#### Texto del documento:
● ● ● ●

El avance de la ciencia y la medicina está mejorando la vida de todos. Si exceptuamos la satánica adicción de los progresistas a las culturas de la muerte, la medicina está sirviendo una época gloriosa a los hombres, regalándonos la mejor calidad y esperanza de vida de la historia de la Humanidad. ¿Hay ahí alguna razón para el pesimismo? Más años para disfrutar, más años para servir, más años para ganarnos el cielo, que falta nos van a hacer.

Y luego está la evolución tecnológica y sus mil peligros. Sin duda, ha traído una pila de problemas nuevos que todos recitamos a diario de carrerilla: el acoso en redes sociales, el odio, los robos cibernéticos, la exposición de menores a pornografía, la inseguridad, y todo lo demás. Pero a menudo pasamos por alto lo bueno de la digitalización. Hemos ganado en libertad y autonomía, en comunicación, en cercanía afectiva con los que estás lejos, en rapidez en los trámites cotidianos, en posibilidades de formación e información, en alternativas de ocio y cultura, en productividad, en gestión económica, en cooperación y organización para fines buenos, en conocimiento de otras culturas, en posibilidades laborales sin fronteras, y en muchas otras cosas.

● ● ● ●

#### Información proporcionada:
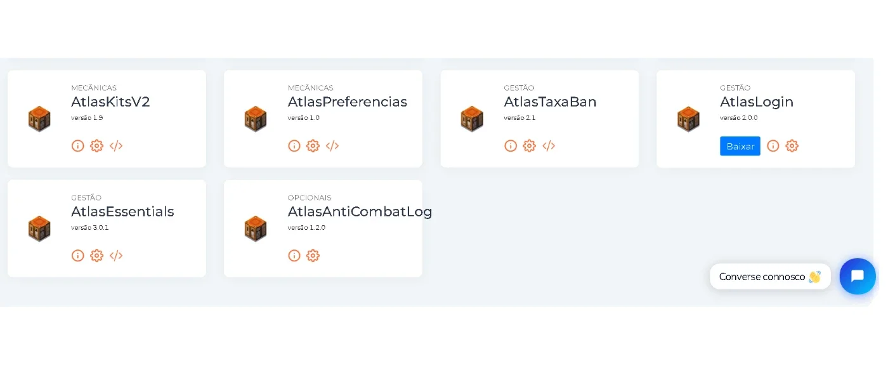Image resolution: width=888 pixels, height=384 pixels.
Task: Open source code icon for AtlasKitsV2
Action: 116,146
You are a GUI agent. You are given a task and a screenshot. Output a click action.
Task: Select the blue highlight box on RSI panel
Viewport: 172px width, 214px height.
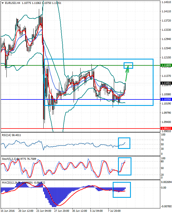124,143

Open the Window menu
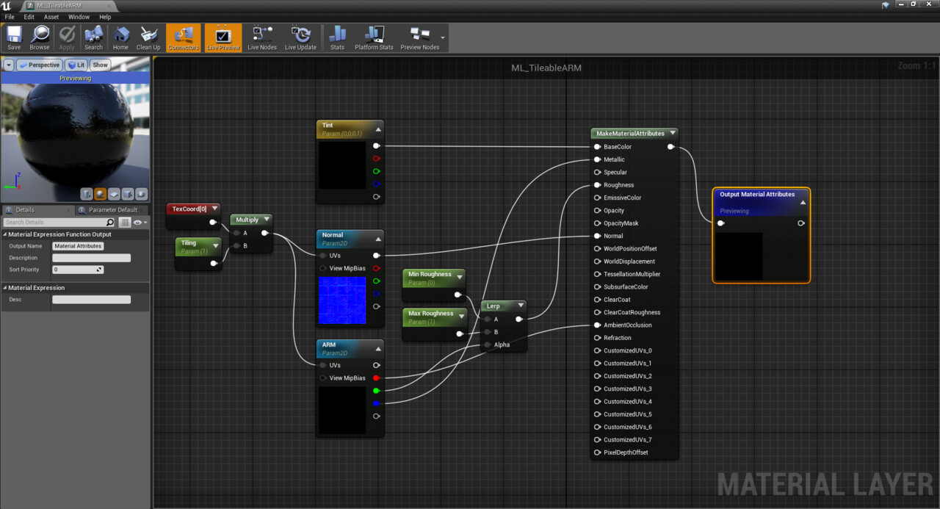pyautogui.click(x=79, y=16)
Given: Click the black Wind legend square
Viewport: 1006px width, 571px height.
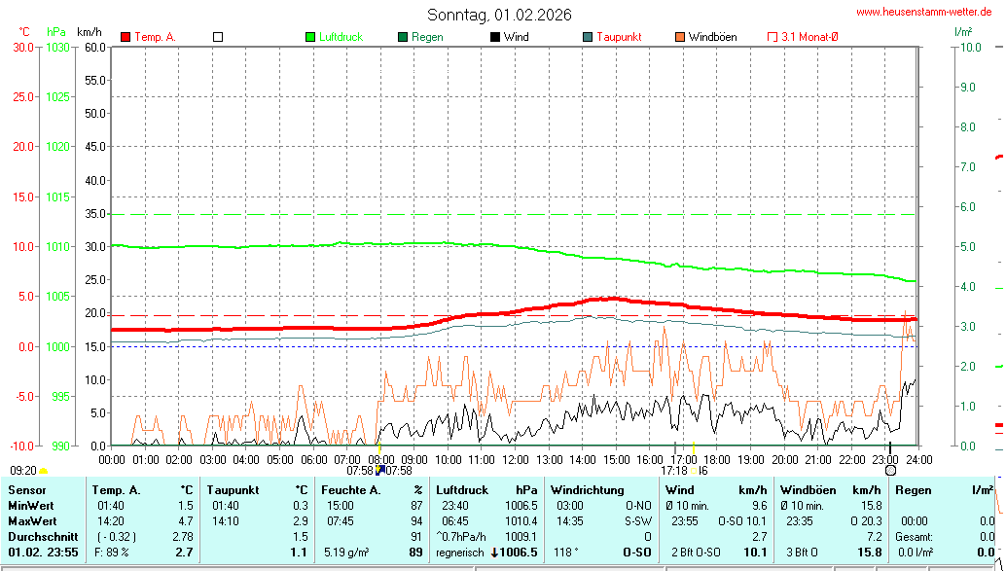Looking at the screenshot, I should pos(495,37).
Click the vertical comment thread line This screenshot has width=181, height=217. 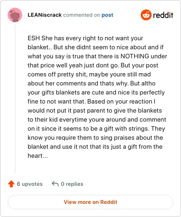pyautogui.click(x=15, y=98)
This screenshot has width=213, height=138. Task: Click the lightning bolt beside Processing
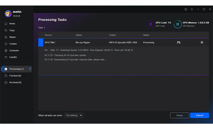pyautogui.click(x=30, y=69)
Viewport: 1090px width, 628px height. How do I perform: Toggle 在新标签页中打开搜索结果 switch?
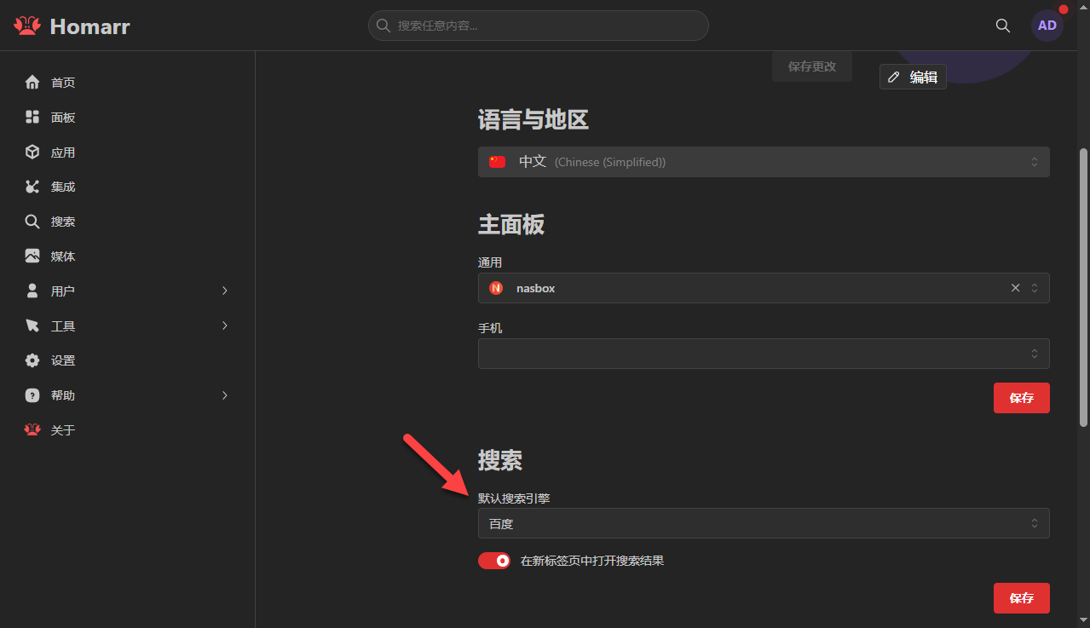[x=494, y=561]
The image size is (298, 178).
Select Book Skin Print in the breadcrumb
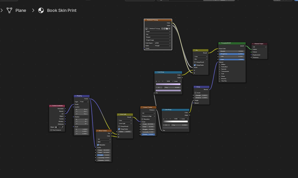[62, 10]
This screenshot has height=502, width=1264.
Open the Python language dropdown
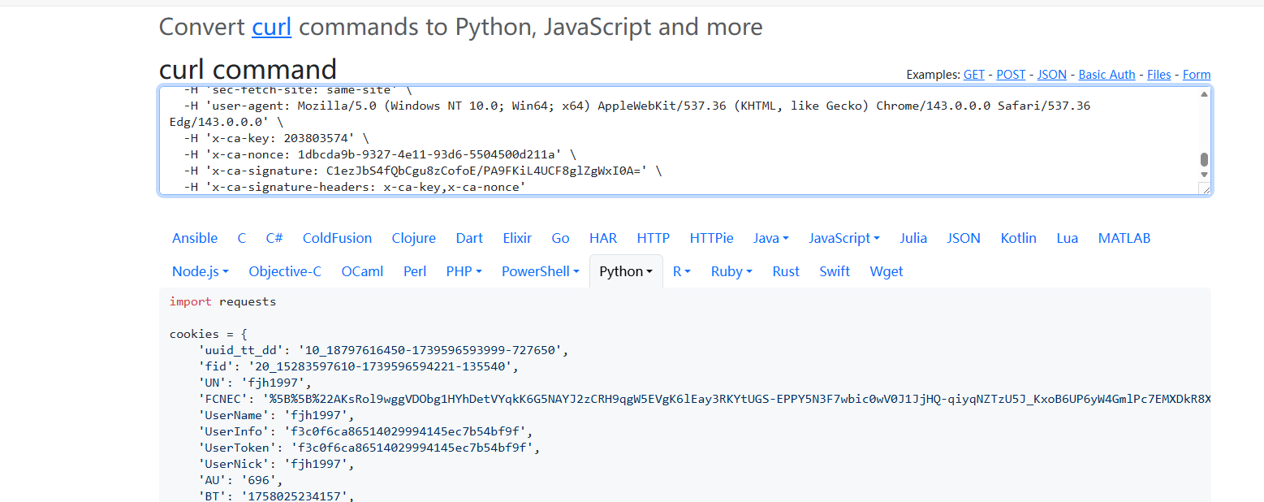(x=626, y=271)
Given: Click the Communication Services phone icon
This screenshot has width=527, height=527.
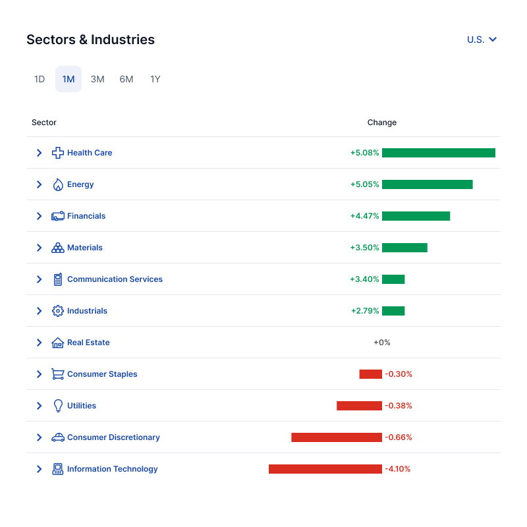Looking at the screenshot, I should (58, 279).
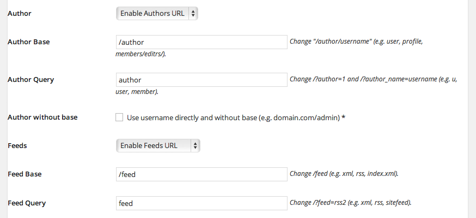
Task: Click the Author Query label
Action: point(30,80)
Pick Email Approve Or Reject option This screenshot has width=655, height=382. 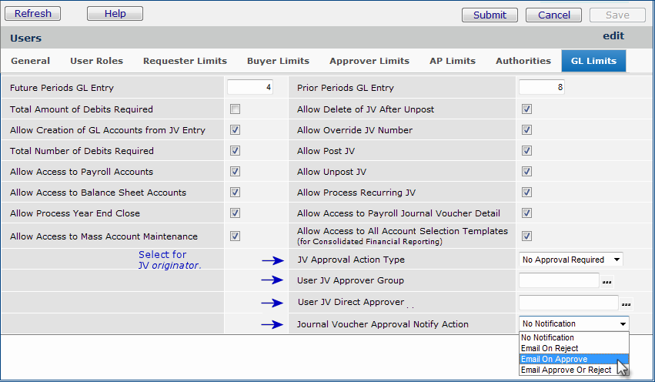(x=566, y=370)
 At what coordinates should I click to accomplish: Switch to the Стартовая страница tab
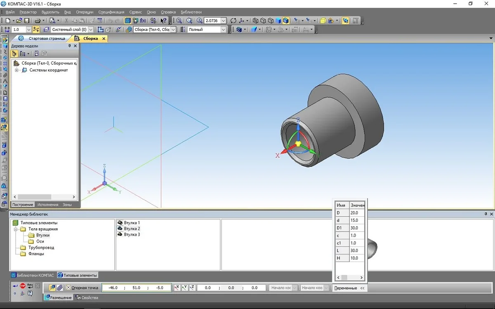pyautogui.click(x=47, y=38)
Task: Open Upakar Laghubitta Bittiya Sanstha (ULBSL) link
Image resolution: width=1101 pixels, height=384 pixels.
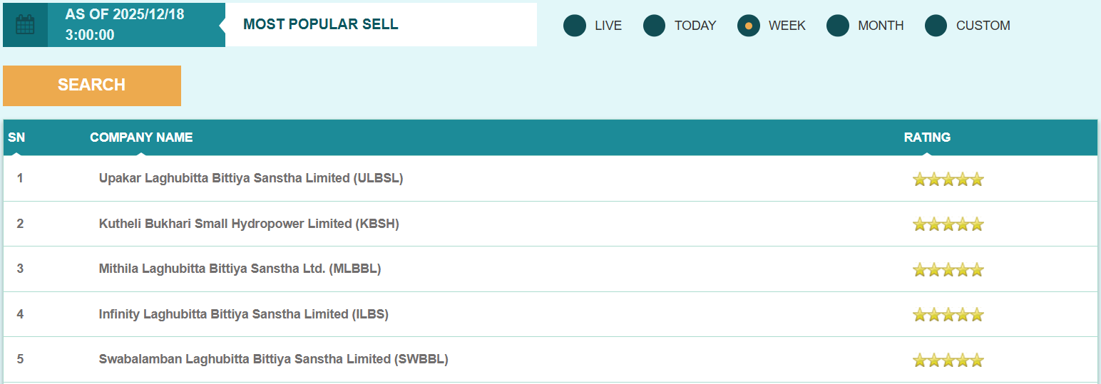Action: [251, 178]
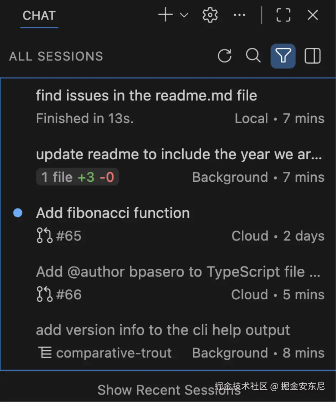Close the chat panel
Screen dimensions: 336x402
[x=313, y=15]
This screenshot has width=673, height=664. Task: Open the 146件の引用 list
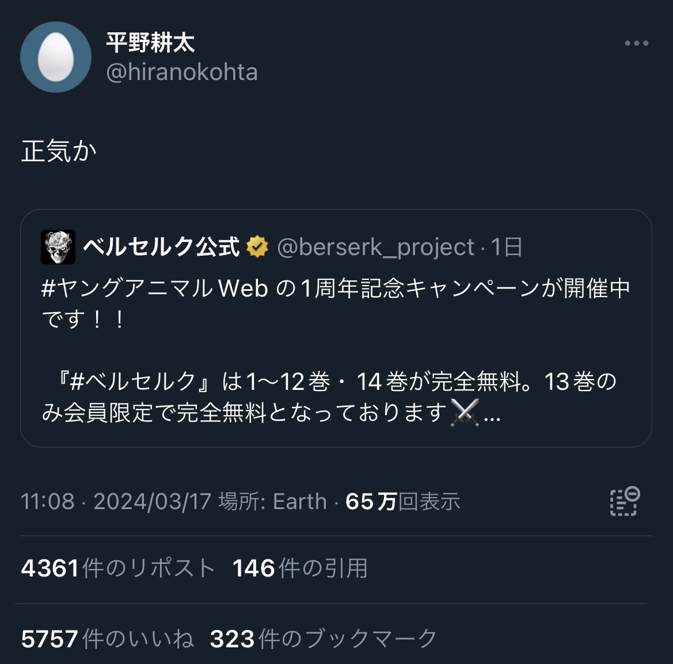point(300,568)
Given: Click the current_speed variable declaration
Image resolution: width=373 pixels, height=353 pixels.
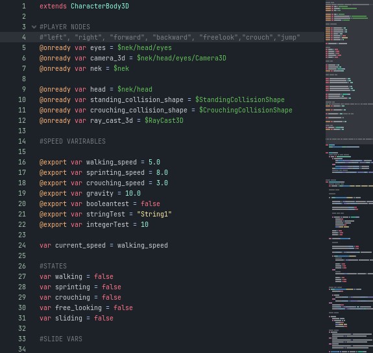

● ● ● ●

#### Objetivo del ejercicio:
Continúa el texto sobre los avances de la medicina y la tecnología a partir de su última oración. El material no interviene en este ejercicio.

#### Tu respuesta:
La mayoría de las profecías aterradoras sobre el mundo digital no se han cumplido. Y después de todo, lo que nos ha tenido ocupados este año en el universo de internet no ha sido nada nuevo traído por e wifi, sino un viejo conflicto humano: la censura y la cancelación.

El móvil es buen ejemplo. Destrozaría matrimonios, comería la cabeza a los adolescentes, y se convertiría en una especie de televisión poseyendo a cada instante el alma de los humanos. ¿Se ha cumplido? Claro, en parte. Pero hay más: ahora puedes llamar cuando tienes un accidente de tráfico y tal vez salvar tu vida; ahora puedes enviar un mensaje resolutivo sin tener que cogerle el teléfono a un idiota, y tu hija puede volver a casa sola porque va contigo al teléfono si es necesario. Cuéntale esto a los padres de los adolescentes de los 80 y verás cómo les da vuelta la cabeza.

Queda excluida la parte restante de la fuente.